The wine here proved so good, the girls were so amiable and accomplished, that by daylight Florian had mellowed into an all-embracing benevolence, and he proposed to compound the affair. The suggestion roused an almost angry buzz of protest.
Lautrec was demanding, of the company at large, would you have me, who was married only last week, staying out all night, with no better excuse than that I was drunk with these charming girls? Why, I was committed to three rendezvous last night, and if there be no duel I shall have trouble with a trio of ladies of the highest fashion. Nor is it, put in the Marquis de Soyecourt,—whose speaking was always somewhat indistinct, because of the loss of all his upper front-teeth,—nor is it kind of you, my dear, to wish to deprive us of taking part in a business which will make so much noise in the world: brothers do not fight every day, this affair will be talked about. I quite agree with Lautrec that your whim is foolish and inconsiderate. Besides, Raoul was saying reprovingly, the honor of our house is involved. To have a Puysange cry off from a duel would be a reflection upon our blood that I could not endure—
“What is honor,” replied Florian, “to the love which has been between us?”

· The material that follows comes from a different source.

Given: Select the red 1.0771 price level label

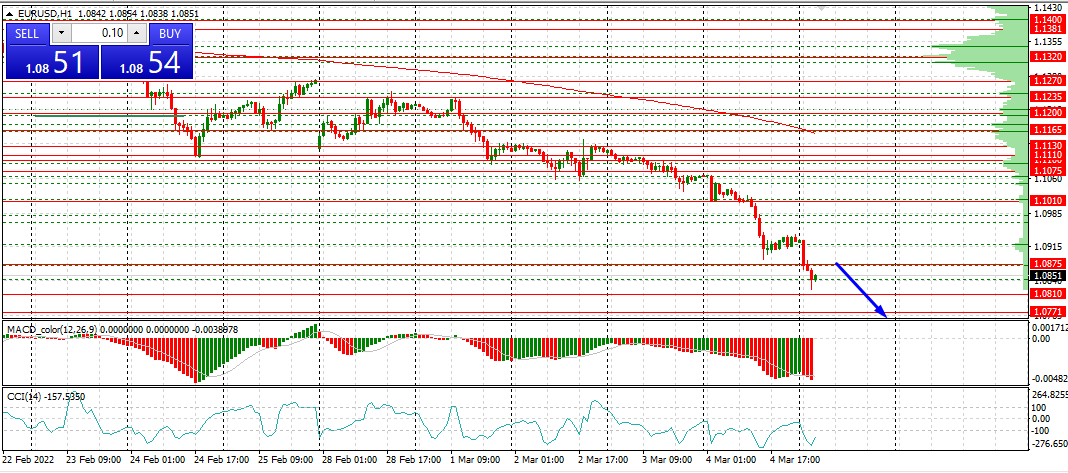Looking at the screenshot, I should [x=1047, y=313].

The Chevalier looked half-shocked at this sort of talk: but he only answered that Hannibal and Agamemnon had been very pretty fellows in their day while it lasted; so too the boys who had loved each other at Storisende and Bellegarde. Let the dead rest. No, to go back now was impossible, without creating a deal of adverse comment, in view of the publicity of their quarrel.

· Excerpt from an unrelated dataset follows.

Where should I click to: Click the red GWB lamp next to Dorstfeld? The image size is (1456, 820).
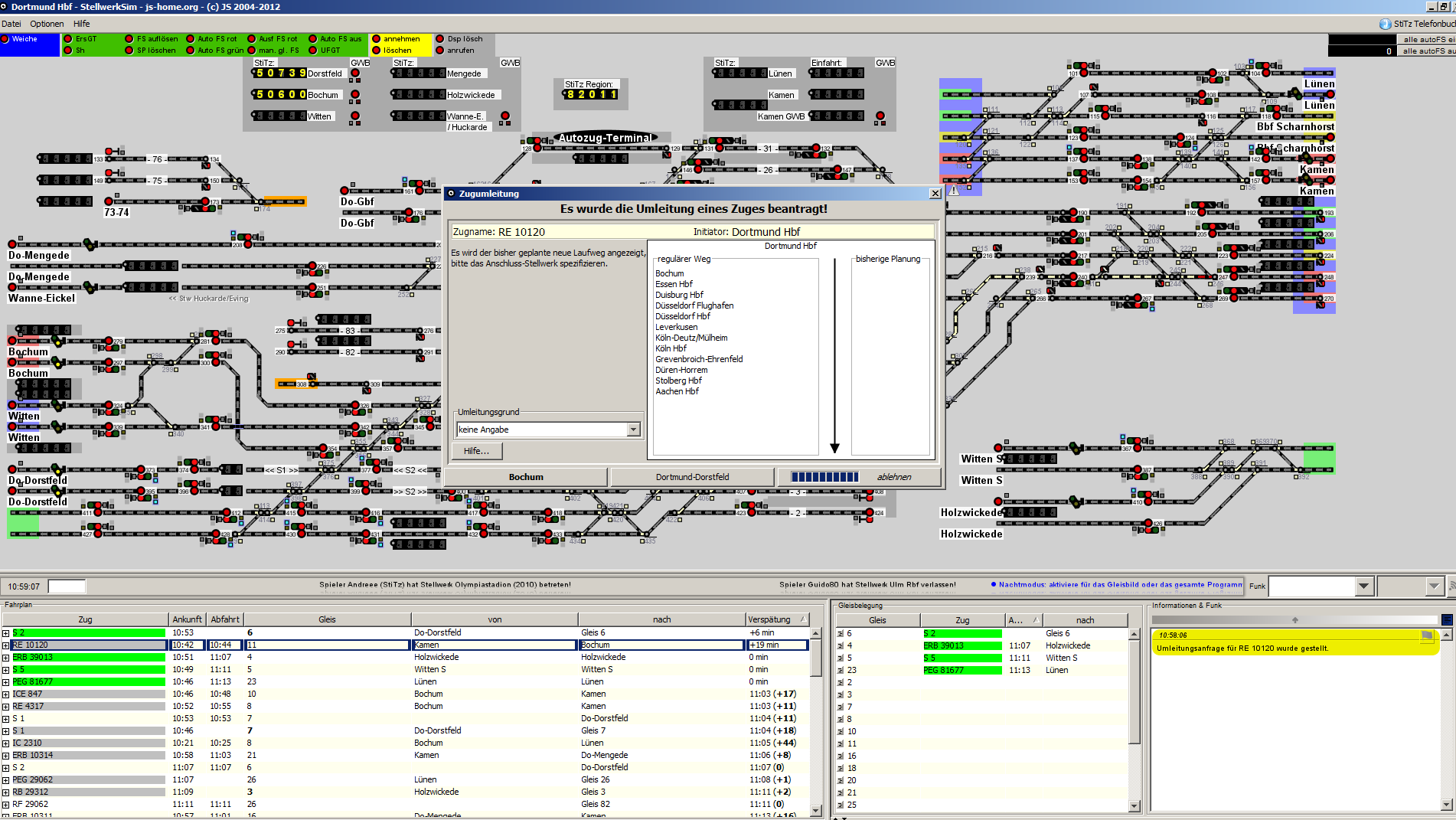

Florian sighed, half wearied, half vexed, by the remote sound of his brother’s talking, and he replied: “That is true. One must be logical. You three are better advised than I, and we dare not offend against the notions of our neighbors.”
The gentlemen went into the park. They walked toward the old Chateau de Madrid. There had been a very light fall of snow. It felt like sand underfoot as you walked. Florian reflected it was droll that oak-trees should retain so many bronze leaves thus late in winter. They quite overshadowed this place, and made the snow look bluish.
The gentlemen prepared for their duel, each of the four being armed with two pistols and a sword. When all was ready, Raoul fired at once, and wounded Florian in the left arm. It hurt. The little brother whose face was always grimy would never have hurt you.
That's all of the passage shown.